Восторгу не было предела. Я тут же составил план личного и непременного участия в решении продовольственной программы. Надо только купить охотничьи лыжи, не вязнущие в снежной целине, и тогда занимайся грибными поисками хоть всю зиму. Сообщала же наша печать, что как-то резкое потепление в декабре спровоцировало пришествие зеленушек с рядовками в Белоруссии, Псковской, Тверской и других областях. А многие москвичи, наверное, помнят случаи, когда после неожиданных ливней в январе по столичным скверам высыпали зимние опята. Или, по свидетельству газеты «Труд», жители поселка Демянск на Новгородчине собрали урожай осенних опят в ... марте. Грибы дружно оккупировали березовые пеньки. По-видимому, как полагают ученые-биологи, в почве создались условия, близкие к осенним: было много влаги и достаточно тепла.
В общем, круглогодичный сбор российских грибов с естественных, что называется, плантаций — не такая уж фантазия.
Не знаю, как долго разгуливалось бы мое воображение, не приземли его чисто практическая надобность: «уши» торчали очень высоко, и рук до них не хватало. Я походил у ствола, как лиса возле известного кувшина, затем в орешнике отыскал длинный дрын и с большим трудом сбил мерзлые сростки.
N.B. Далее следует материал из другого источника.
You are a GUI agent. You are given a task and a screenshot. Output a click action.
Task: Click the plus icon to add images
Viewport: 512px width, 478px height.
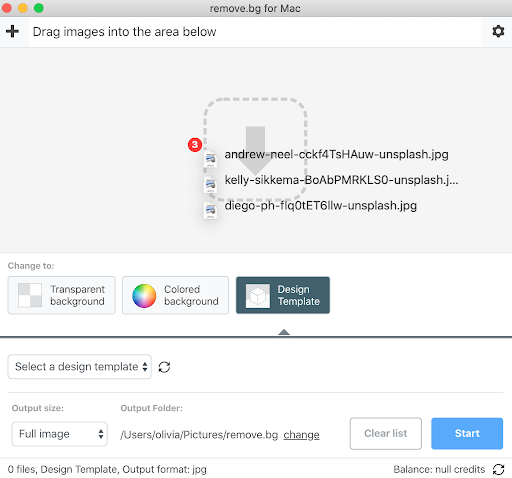(x=12, y=32)
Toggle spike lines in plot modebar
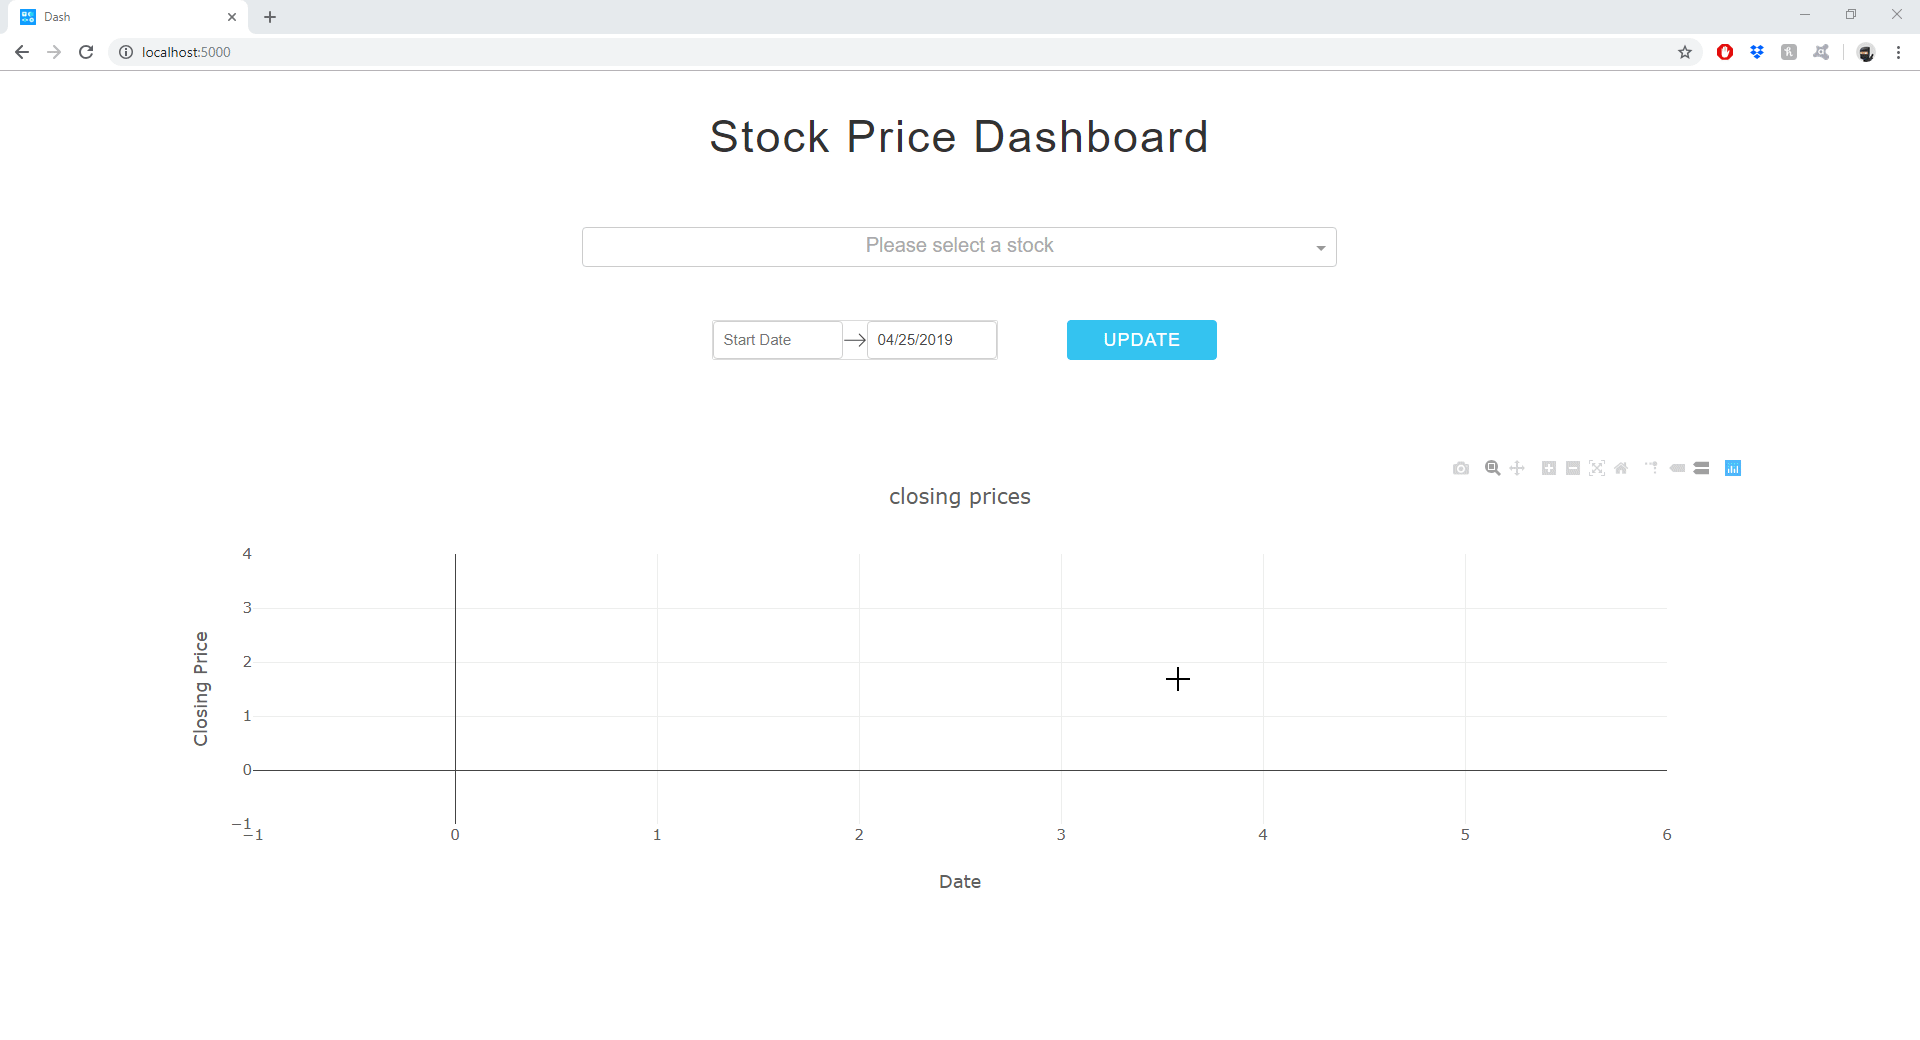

В моем мешочке оказался «улов», достаточный не просто «на запах», как после березовой гнилухи, а и на солидное жарево, если намять его пополам с картошкой.
По пути к дому я, разумеется, навестил наш городской базарчик, чтобы похвастаться перед старушками, торговавшими маринованными грибами. Но успеха не имел: мои вешенки были дружно признаны поганками. И лишь бабушка Дуся сказала деловито:
— Мы с дедом, когда у нас ноги были покрепче, эти вешенки собирали по оврагам до Нового года.
— По каким таким оврагам?
— Спустись ты к Оке и пошастай в зарослях ивняка...
Дома я засел за грибные справочники и отыскал все, что говорилось о вешенках:
«Шляпка 3—30 см, раковино-ухо-языковидная, широковоронковидная, гладкая, голая, темноокрашенная, серая, серо-бурая, часто с более или менее сизоватым оттенком... Мякоть белая, вначале мягкая, затем жестковатая, особенно в ножке, без особого запаха и вкуса. Пластинки низбегающие, частые...». Еще: «Произрастает на стволах бука, тополей, осин, ив, реже на других лиственных и хвойных деревьях, образуя сростки».
Все это понятно. Но почему справочники утверждают, что одни вешенки растут с мая, а другие — с августа? Оказывается, бывают они обыкновенные и осенние. Первые, я полагаю, и дали грибу такое по-русски певучее имя — ве-шен-ка, то есть растущая весной. А вторым, видимо, для удобства, но не заботясь о смысле, приписали — осенняя. Получилась несуразица — весенняя-осенняя. Впрочем, некоторые толкуют так: грибы к стволам как бы подвешены, отсюда и название.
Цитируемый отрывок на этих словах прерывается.